══ Exercise materials ══

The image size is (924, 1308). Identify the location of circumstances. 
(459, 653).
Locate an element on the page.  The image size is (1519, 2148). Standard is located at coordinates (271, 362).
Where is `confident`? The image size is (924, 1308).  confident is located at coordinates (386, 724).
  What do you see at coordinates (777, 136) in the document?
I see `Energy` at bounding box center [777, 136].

═══

Exercise objective: Retype all of the records above line for line, without changing a character.

Full output:
The image size is (924, 1308). Identify the location of circumstances. 
(459, 653).
Locate an element on the page.  The image size is (1519, 2148). Standard is located at coordinates (271, 362).
Where is `confident`? The image size is (924, 1308).  confident is located at coordinates (386, 724).
  What do you see at coordinates (777, 136) in the document?
I see `Energy` at bounding box center [777, 136].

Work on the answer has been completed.